Copy the lines below verbatim, from the line containing "Task: Select Enable" through the line containing "Action: click(x=67, y=461)", inclusive.

▬▬▬▬▬▬▬▬▬▬

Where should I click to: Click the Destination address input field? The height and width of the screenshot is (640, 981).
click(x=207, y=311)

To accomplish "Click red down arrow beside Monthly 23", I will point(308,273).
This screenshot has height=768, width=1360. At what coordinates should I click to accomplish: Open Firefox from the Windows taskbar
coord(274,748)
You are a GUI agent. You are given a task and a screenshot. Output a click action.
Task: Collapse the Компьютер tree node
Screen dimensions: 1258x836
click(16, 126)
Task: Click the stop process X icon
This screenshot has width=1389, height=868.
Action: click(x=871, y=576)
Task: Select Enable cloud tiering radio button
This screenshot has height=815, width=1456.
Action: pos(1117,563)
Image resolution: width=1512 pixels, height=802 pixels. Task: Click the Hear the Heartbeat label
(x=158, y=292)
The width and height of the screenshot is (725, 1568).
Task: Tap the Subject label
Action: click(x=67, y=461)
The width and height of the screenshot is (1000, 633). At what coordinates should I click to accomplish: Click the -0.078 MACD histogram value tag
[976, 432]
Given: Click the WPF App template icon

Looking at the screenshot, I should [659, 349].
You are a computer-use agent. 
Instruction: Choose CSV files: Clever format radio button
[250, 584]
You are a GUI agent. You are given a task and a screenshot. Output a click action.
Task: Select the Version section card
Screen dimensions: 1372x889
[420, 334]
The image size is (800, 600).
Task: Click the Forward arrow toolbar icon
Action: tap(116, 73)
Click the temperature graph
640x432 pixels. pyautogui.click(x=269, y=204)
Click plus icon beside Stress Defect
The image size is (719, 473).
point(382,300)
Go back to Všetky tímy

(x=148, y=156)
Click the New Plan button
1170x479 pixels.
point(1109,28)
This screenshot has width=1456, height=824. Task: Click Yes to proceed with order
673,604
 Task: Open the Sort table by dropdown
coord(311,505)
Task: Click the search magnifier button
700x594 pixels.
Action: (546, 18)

▬▬▬▬▬▬▬▬▬▬

| SOLUTION TO THIS PROBLEM |
Task: Select Enable cloud tiering radio button
This screenshot has height=815, width=1456.
Action: pos(1117,563)
Image resolution: width=1512 pixels, height=802 pixels. Task: Click the Hear the Heartbeat label
(x=158, y=292)
The width and height of the screenshot is (725, 1568).
Task: Tap the Subject label
Action: click(x=67, y=461)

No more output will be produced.